# PROBLEM REQUIREMENTS
Word for word, copy out every line of the records, omitting each picture.

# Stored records

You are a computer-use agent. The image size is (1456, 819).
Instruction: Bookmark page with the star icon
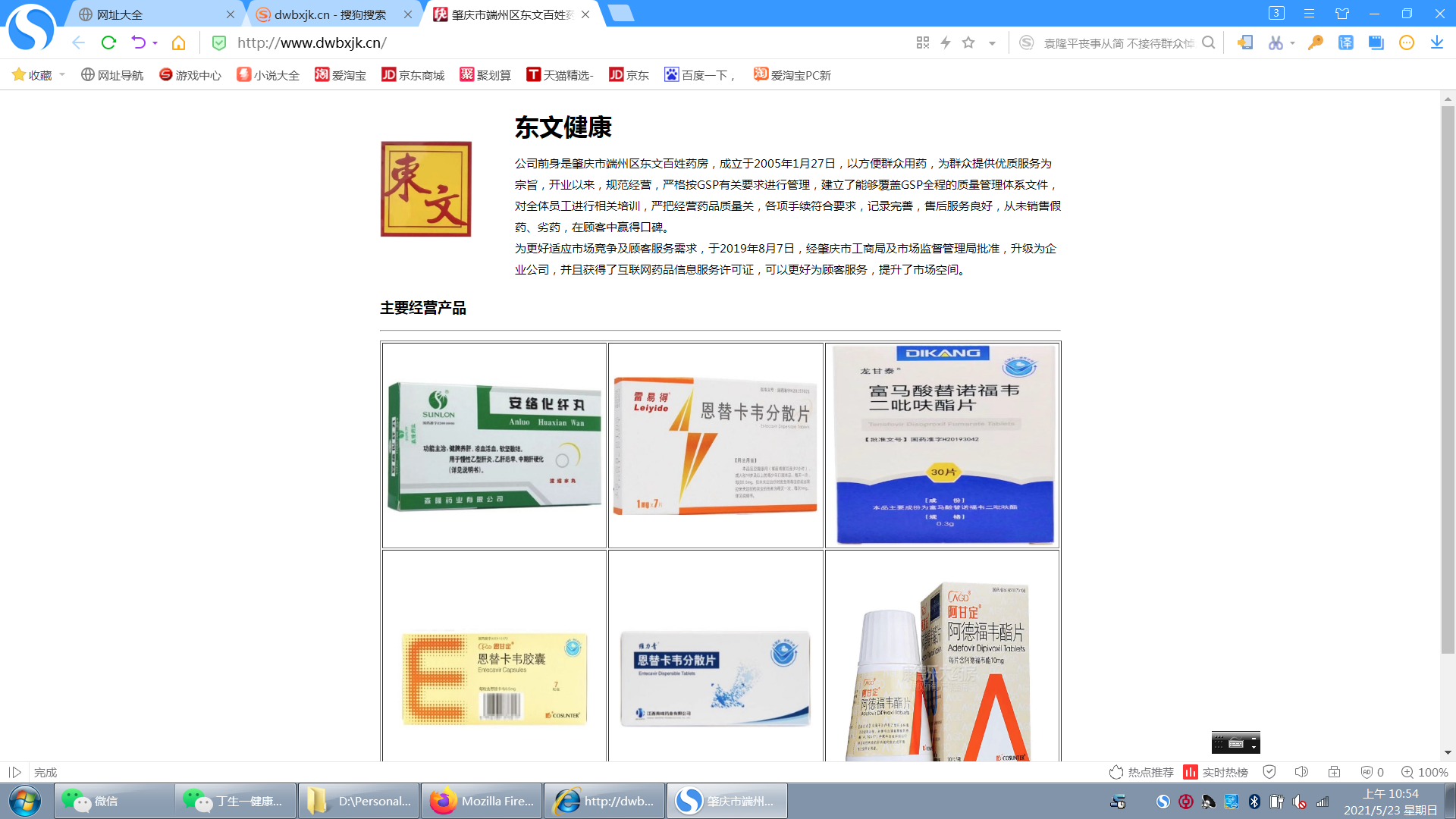coord(968,42)
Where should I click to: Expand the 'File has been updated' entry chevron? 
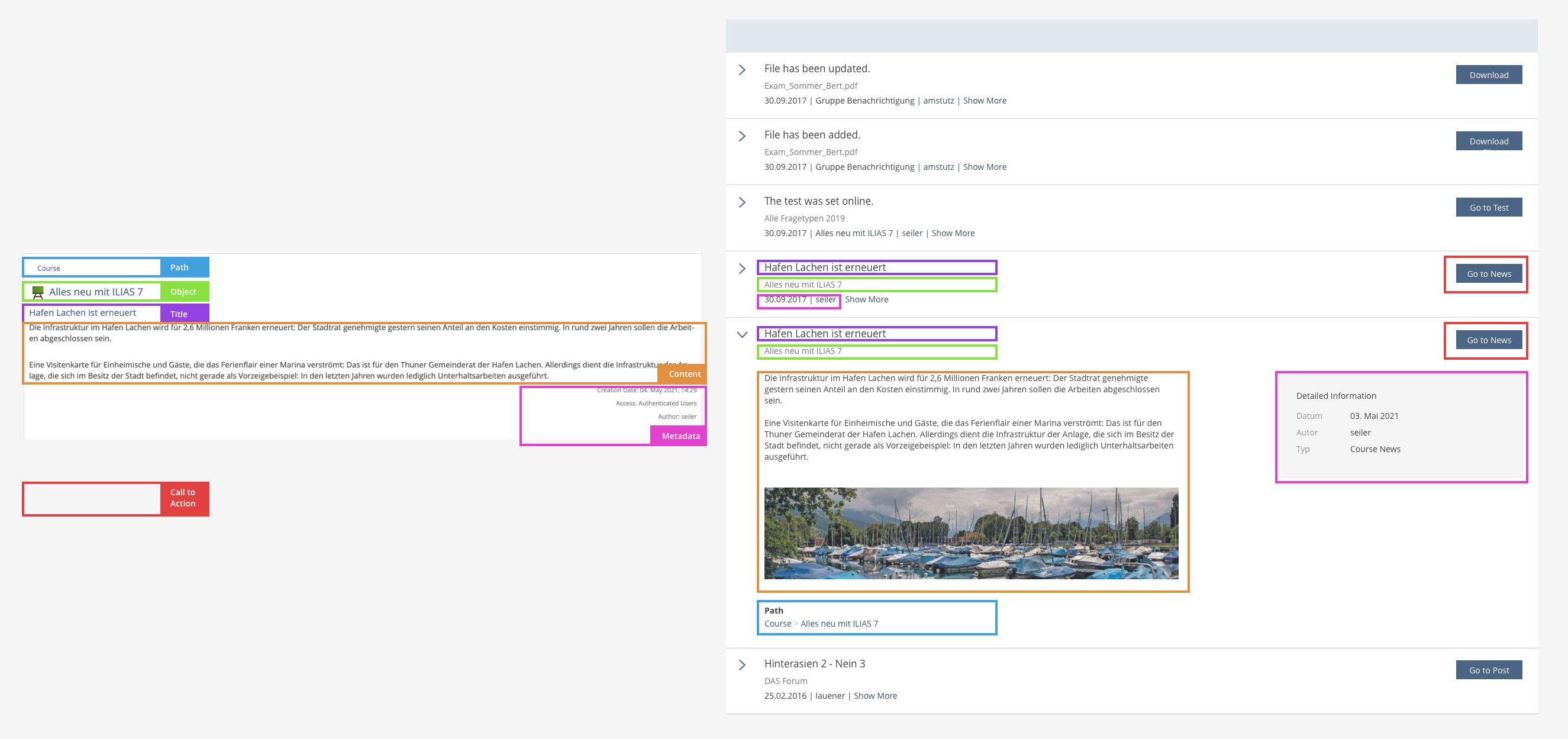click(741, 70)
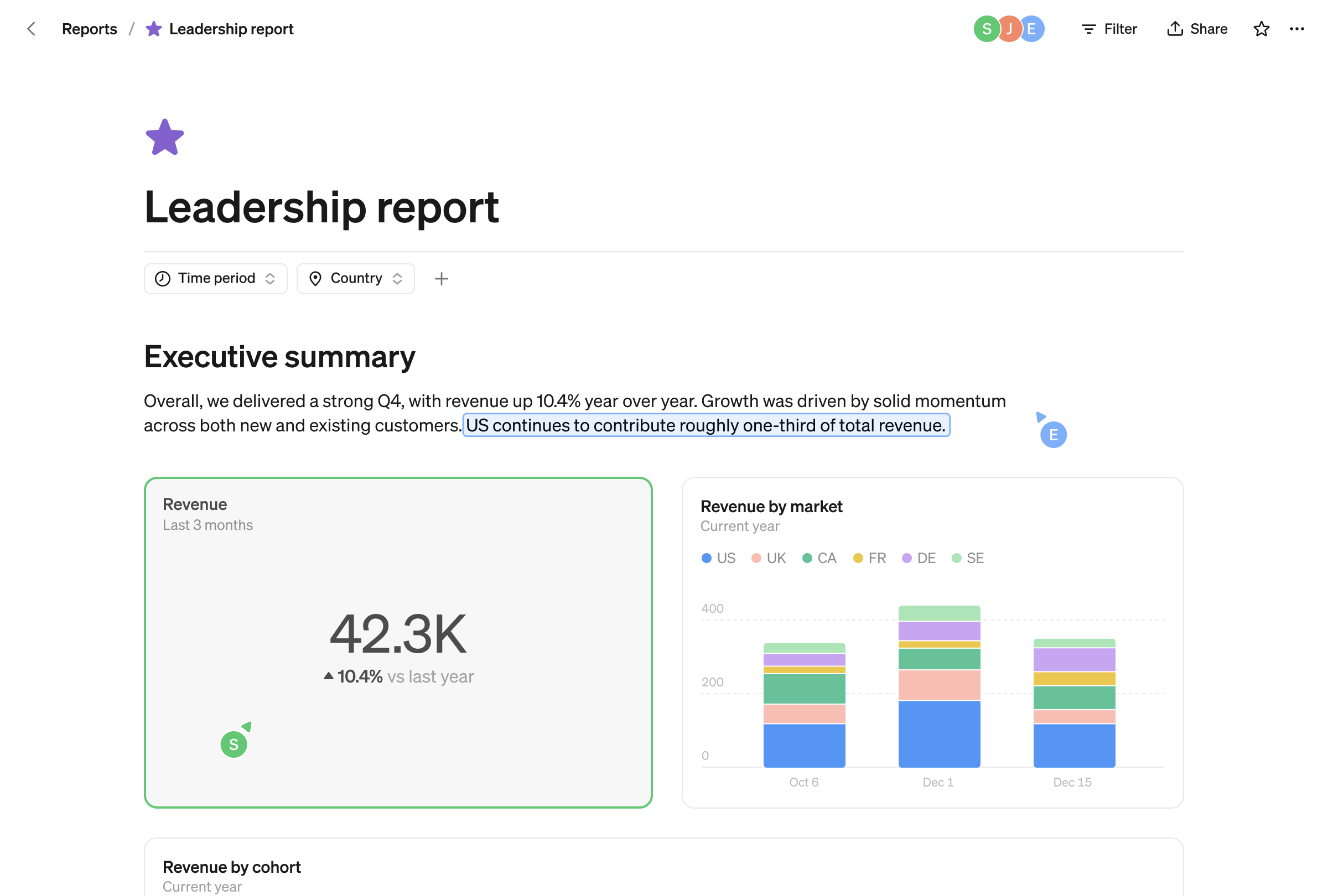Click the highlighted US revenue sentence
1328x896 pixels.
point(706,425)
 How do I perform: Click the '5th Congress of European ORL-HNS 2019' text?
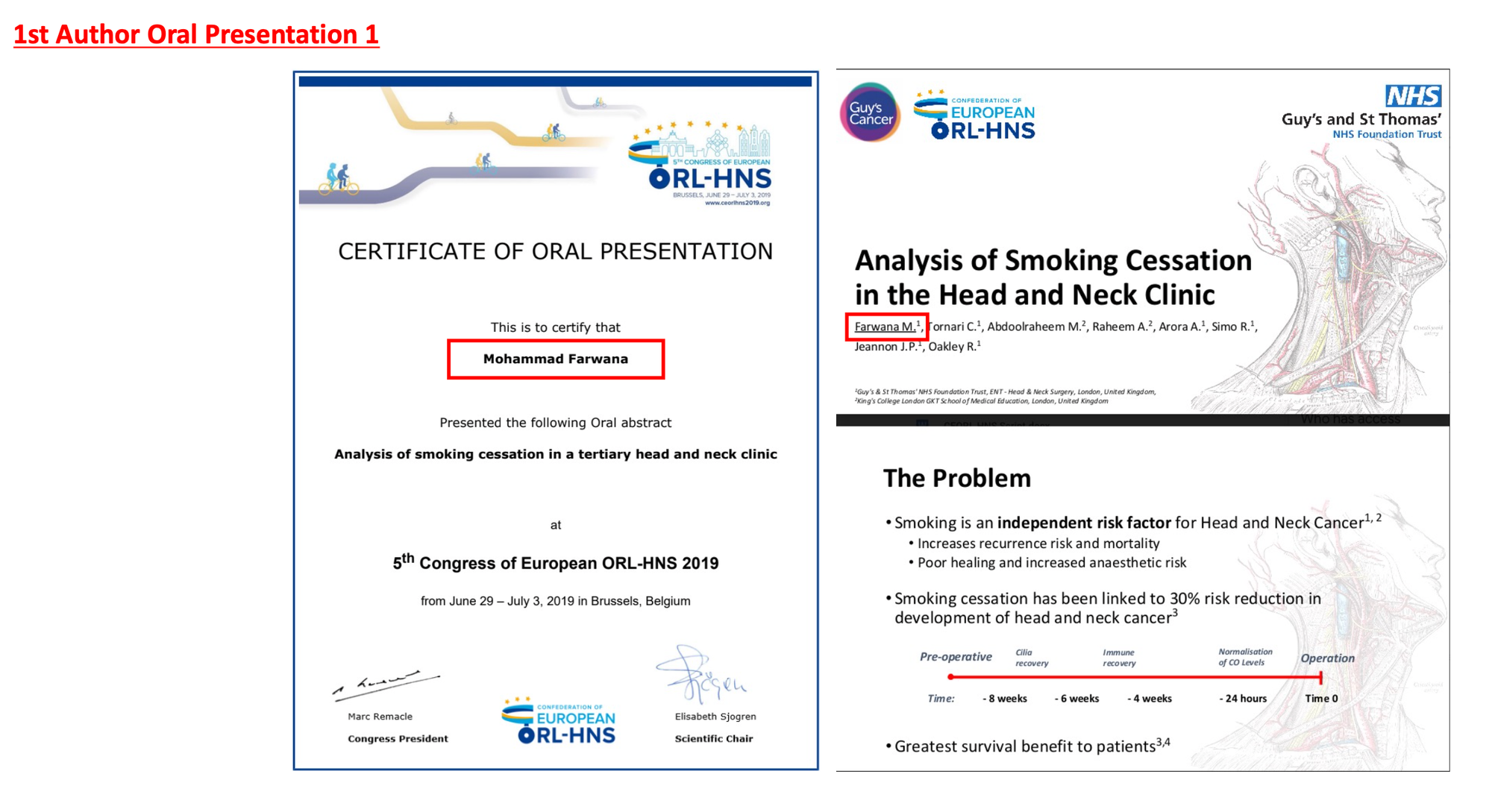pos(555,563)
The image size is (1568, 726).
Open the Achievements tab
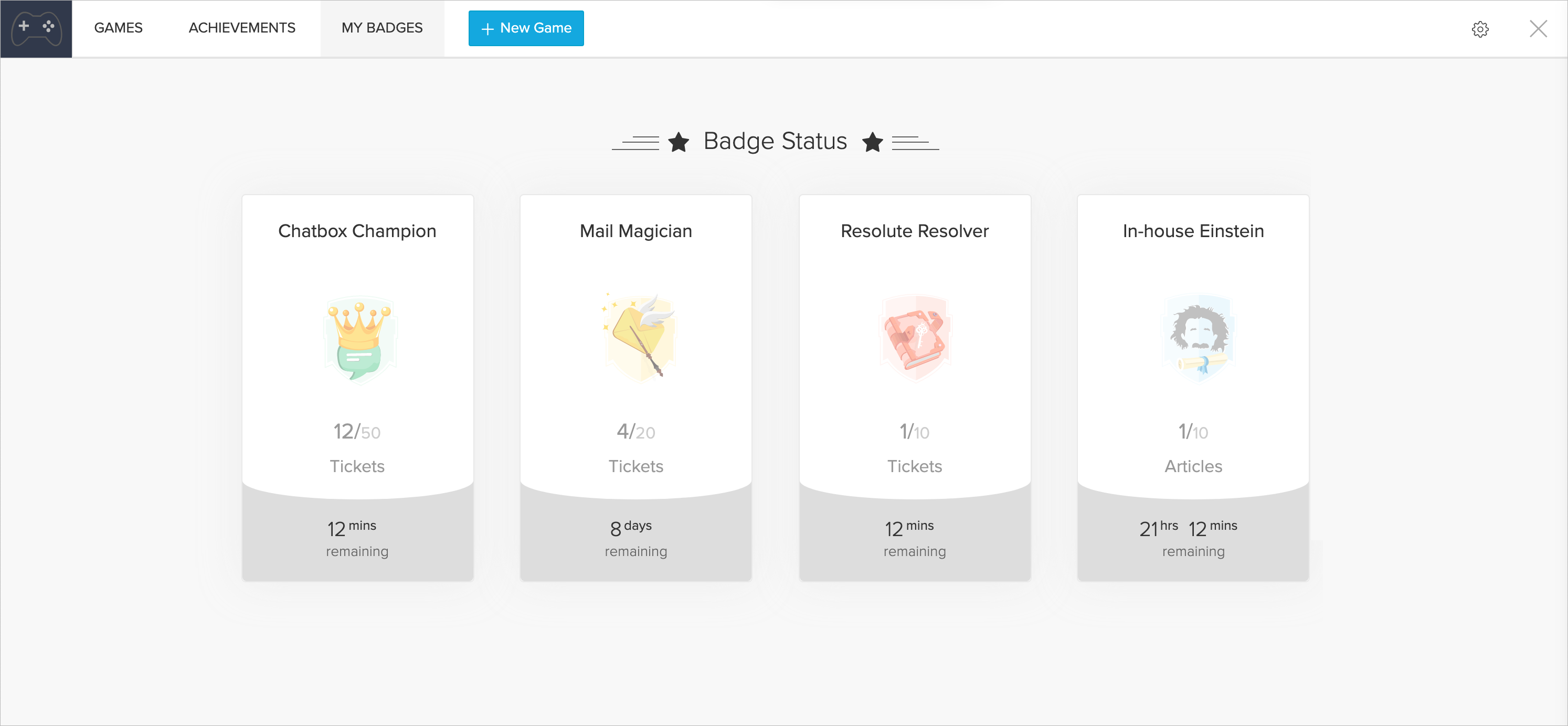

# ANSWER FOR THE TASK
You are a computer-use agent. The image size is (1456, 819).
Instruction: Bookmark page with the star icon
coord(968,42)
Where should I click to: Expand the 'File has been updated' entry chevron? 
click(741, 70)
Click the highlighted US revenue sentence
1328x896 pixels.
point(706,425)
 How do I perform: Click the '5th Congress of European ORL-HNS 2019' text?
pos(555,563)
The image size is (1568, 726).
Open the Achievements tab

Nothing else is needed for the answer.